Simplicity: There is a need to develop simple solutions with the right features and the appropriate technology specific to the given care area.  Another aspect for the rural segment in India is that the solution needs to be robust to heat and dust!  As an example, detecting fungus inside the eye can be accomplished by mobile phone based photographs and processing.

While affordability is desired, quality of clinical outcome cannot be sacrificed.  Typically, only 20% of the features of a product are used by 80% of the users (as an example, consider the use of ultrasound imaging products by cardiologists).  Hence, the trick of achieving both affordability and clinical outcome is to create a core product based on that 20%.

As another example where simplification would help is in serum bilirubin (SRB) tests for infants. A well respected physician I met suggested that the equipment and process for SRB tests for infants with jaundice needs to be simplified and made non-invasive as the test is repetitive and causes infant discomfort and maternal distress.  As a GE example, while we do not work on the SRB tests, we do work on the treatment for infant hyperbilirubinemia with our Lullaby LED Phototherapy (PT) device.  With a removable head, omnidirectional small wheel, ultra compact foot print, Lullaby LED PT is also technically more advanced with the combination of optimal wavelength, high intensity and uniform light distribution helping faster bilirubin breakdown.  This is a simpler and much more effective solution compared to the previous generation of PT devices.  I am of course proud of the fact that we developed this device in India.

Automation:  Larger volumes of procedures in India and lower availability of trained personnel drive the need for automation.  Automation could also further improve throughput, thereby lowering the unit costs.

In the case of a magnetic resonance (MR) imaging machine, 50-70 patients are scanned per day in India (vs. 20-30 in the US) and 5-8 sequences per day are used in India (vs. 15+ in the US).  This makes the case for automation as in India we process – larger volumes with less variation in protocols.

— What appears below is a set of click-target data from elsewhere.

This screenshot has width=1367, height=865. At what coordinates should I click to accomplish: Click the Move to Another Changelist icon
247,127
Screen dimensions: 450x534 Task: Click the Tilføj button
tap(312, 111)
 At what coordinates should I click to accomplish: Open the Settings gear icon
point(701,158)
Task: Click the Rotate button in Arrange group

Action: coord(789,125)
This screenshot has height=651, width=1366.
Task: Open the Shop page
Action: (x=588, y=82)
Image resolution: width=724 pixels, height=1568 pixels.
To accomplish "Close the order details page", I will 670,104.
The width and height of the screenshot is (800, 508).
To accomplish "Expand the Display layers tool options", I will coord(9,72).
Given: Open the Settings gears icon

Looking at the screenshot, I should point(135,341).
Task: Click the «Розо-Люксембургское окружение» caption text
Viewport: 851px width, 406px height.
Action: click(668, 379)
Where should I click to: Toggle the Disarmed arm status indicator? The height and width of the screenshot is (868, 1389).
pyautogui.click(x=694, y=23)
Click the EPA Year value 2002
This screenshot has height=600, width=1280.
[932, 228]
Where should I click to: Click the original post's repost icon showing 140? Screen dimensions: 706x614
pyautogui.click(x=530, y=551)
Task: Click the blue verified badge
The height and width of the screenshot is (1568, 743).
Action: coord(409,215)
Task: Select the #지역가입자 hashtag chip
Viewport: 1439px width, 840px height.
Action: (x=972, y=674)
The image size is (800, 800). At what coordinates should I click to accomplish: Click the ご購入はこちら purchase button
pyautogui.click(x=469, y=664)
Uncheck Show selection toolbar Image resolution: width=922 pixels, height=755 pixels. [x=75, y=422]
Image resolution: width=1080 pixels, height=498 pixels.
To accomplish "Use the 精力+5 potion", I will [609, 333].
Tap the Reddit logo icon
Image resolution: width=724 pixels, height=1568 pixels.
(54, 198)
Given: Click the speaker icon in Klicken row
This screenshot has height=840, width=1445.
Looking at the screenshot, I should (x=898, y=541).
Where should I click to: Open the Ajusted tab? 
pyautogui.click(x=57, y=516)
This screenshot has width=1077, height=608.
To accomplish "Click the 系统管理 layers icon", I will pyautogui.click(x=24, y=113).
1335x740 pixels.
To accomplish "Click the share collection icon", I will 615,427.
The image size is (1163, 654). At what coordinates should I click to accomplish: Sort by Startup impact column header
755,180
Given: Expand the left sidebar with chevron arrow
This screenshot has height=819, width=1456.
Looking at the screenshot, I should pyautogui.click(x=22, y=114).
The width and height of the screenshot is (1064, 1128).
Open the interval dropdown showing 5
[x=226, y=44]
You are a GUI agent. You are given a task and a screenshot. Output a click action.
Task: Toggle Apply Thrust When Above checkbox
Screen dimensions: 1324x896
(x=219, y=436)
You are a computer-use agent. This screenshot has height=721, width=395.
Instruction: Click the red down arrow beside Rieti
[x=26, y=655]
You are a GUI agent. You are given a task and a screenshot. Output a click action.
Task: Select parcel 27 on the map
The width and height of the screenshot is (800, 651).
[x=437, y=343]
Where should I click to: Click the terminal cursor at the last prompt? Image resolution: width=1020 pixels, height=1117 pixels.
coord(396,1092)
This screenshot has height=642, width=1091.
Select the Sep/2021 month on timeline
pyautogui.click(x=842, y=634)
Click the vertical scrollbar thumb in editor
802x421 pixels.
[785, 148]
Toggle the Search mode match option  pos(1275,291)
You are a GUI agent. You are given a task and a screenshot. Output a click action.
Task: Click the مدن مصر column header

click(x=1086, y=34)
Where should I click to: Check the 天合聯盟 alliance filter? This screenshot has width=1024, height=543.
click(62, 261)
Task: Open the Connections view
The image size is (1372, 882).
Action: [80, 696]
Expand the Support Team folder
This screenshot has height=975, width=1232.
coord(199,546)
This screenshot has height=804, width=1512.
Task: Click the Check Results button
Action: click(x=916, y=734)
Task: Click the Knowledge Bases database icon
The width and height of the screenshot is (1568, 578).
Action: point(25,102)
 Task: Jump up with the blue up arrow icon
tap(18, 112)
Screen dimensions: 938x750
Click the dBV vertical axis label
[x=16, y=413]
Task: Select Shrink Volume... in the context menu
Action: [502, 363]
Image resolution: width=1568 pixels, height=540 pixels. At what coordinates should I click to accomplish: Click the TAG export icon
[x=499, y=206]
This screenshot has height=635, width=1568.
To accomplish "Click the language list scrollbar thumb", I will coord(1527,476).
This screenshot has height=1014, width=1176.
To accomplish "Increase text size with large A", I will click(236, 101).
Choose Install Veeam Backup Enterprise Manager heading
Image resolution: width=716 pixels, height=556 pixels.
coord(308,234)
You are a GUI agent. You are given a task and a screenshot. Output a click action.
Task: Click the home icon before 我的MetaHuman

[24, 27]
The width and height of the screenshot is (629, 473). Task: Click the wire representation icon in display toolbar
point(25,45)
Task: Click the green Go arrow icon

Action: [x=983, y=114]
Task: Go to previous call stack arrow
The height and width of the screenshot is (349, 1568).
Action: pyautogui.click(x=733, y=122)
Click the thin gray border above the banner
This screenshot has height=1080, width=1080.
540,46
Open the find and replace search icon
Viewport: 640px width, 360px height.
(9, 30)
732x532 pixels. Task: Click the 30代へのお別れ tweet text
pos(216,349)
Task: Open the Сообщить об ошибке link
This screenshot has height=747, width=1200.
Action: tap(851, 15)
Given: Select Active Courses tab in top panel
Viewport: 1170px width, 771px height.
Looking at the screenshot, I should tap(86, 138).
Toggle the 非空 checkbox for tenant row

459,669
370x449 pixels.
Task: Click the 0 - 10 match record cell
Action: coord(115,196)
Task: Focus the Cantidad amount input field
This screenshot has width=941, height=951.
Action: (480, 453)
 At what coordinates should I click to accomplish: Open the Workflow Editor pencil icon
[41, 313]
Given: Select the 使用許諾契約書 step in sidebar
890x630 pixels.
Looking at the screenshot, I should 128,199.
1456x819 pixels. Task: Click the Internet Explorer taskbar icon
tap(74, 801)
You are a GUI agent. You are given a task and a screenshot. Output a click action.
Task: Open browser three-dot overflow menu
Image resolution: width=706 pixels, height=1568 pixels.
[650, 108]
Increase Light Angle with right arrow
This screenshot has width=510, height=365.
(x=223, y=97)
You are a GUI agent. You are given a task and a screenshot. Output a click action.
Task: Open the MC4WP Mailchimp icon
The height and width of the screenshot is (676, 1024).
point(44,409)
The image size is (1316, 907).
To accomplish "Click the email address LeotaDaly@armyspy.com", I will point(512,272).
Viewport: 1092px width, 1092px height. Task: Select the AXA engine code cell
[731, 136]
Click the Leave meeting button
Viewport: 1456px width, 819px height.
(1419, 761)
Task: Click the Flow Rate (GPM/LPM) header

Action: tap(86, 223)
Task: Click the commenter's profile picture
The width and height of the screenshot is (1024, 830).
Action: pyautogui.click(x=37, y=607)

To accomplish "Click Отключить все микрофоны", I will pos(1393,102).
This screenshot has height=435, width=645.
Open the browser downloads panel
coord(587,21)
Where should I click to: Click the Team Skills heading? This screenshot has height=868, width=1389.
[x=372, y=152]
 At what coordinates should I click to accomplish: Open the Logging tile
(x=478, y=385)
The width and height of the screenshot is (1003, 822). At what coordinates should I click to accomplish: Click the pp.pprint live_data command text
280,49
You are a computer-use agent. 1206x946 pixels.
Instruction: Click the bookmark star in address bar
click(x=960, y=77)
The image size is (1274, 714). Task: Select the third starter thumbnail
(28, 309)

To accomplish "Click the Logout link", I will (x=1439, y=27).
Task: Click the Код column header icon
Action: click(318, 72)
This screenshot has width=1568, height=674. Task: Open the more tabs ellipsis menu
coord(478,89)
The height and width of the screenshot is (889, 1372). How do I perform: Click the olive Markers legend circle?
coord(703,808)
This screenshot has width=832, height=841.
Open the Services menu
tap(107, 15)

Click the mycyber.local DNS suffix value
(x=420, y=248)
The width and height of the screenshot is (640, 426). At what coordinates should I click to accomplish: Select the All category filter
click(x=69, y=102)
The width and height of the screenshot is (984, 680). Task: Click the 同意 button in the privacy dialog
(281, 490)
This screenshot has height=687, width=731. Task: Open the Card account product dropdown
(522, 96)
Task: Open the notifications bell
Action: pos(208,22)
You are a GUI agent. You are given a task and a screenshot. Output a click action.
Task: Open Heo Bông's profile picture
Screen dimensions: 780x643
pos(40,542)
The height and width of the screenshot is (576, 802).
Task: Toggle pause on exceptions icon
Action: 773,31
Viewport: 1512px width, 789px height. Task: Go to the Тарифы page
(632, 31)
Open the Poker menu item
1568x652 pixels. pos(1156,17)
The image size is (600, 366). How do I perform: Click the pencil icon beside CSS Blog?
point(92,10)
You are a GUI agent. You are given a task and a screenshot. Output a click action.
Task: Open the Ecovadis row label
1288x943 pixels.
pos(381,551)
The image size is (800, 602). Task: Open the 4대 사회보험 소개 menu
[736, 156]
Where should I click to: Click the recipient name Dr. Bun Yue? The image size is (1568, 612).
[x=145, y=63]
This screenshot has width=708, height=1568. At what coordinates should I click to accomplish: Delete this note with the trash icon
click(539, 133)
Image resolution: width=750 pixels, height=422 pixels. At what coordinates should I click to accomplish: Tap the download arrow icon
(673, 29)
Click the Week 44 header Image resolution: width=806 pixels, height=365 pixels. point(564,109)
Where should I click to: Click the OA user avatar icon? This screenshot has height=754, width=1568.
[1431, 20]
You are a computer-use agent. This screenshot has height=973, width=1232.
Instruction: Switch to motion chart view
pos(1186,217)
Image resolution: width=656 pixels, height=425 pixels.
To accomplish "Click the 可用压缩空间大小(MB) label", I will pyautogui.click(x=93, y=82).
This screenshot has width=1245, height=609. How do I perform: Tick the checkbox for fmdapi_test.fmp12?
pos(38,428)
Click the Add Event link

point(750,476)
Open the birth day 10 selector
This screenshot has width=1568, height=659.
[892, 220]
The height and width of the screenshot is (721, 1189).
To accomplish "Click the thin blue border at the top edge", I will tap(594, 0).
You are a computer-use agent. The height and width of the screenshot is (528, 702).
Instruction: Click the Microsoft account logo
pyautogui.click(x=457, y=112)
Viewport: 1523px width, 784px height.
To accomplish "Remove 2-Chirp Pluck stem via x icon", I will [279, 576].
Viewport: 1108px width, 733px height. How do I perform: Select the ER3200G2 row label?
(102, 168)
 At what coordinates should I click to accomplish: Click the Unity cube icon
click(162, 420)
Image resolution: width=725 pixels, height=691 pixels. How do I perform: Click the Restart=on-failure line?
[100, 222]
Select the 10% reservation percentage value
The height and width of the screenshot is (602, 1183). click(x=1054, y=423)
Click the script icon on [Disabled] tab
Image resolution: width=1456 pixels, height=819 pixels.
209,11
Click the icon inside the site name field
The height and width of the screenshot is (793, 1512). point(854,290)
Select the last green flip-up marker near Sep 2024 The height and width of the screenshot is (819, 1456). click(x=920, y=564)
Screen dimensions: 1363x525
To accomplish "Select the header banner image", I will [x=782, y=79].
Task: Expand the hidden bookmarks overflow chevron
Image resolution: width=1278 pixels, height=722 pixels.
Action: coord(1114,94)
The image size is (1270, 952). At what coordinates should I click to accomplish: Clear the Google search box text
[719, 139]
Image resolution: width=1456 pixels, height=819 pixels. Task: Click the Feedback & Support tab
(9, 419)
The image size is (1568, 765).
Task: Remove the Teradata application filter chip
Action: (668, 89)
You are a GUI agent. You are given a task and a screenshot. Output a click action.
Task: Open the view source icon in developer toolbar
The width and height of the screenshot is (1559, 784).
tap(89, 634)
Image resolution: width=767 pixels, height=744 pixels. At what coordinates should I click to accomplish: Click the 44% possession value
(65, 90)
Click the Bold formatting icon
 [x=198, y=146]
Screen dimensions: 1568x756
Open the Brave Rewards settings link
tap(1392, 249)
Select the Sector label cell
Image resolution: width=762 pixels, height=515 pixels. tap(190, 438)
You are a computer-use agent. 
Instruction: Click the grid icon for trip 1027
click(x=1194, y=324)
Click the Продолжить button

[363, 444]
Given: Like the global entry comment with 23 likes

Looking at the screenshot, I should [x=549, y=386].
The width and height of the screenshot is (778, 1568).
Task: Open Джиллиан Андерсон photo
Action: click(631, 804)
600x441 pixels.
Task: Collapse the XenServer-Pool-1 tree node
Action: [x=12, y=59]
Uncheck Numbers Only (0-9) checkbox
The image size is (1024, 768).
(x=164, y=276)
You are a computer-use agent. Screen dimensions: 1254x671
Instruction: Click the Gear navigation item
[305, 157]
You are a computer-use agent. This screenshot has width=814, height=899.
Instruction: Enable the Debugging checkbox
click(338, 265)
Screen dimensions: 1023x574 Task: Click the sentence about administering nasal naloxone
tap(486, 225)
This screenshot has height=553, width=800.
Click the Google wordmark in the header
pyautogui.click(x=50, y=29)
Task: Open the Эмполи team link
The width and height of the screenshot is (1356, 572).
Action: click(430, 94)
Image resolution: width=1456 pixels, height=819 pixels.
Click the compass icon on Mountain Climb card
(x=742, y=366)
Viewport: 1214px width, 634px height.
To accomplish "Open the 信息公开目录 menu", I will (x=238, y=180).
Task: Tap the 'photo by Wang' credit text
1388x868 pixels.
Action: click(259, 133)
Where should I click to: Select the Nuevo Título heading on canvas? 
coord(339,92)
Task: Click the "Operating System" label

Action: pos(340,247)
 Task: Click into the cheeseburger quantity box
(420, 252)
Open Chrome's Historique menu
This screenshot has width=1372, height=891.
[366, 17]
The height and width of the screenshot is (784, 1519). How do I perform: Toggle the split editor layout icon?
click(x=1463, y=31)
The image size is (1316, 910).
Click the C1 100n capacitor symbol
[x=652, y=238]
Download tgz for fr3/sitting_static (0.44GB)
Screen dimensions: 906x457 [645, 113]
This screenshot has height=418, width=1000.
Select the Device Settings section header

As another example, automated standard plane selection and biometric measurements in ultrasound will decrease variability and also enable training.

Mobility, simplicity, and automation will enable the efficient spread of care between hospitals, clinics, and homes and empower the care providers including doctors, nurse practitioners, and relatives of patients with appropriate technology.

In India, there are more than 165,000 primary and sub-care centers.  These centers typically have no equipment and run on paramedical assistance with periodic access to doctors.  These centers can be redeployed with a strategic plan including mobile, simple, and automated technologies as part of making healthcare more accessible across India.  Another step for accessible healthcare through the private sector would be for hospital systems to spread the right resources at the right location – tier I hospitals vs. tier I clinics vs. tier II hospitals vs. tier II clinics vs. mobile units; and also doctors vs. nurse practitioners vs. home management.

The thoughts and opinions shared here are of the author.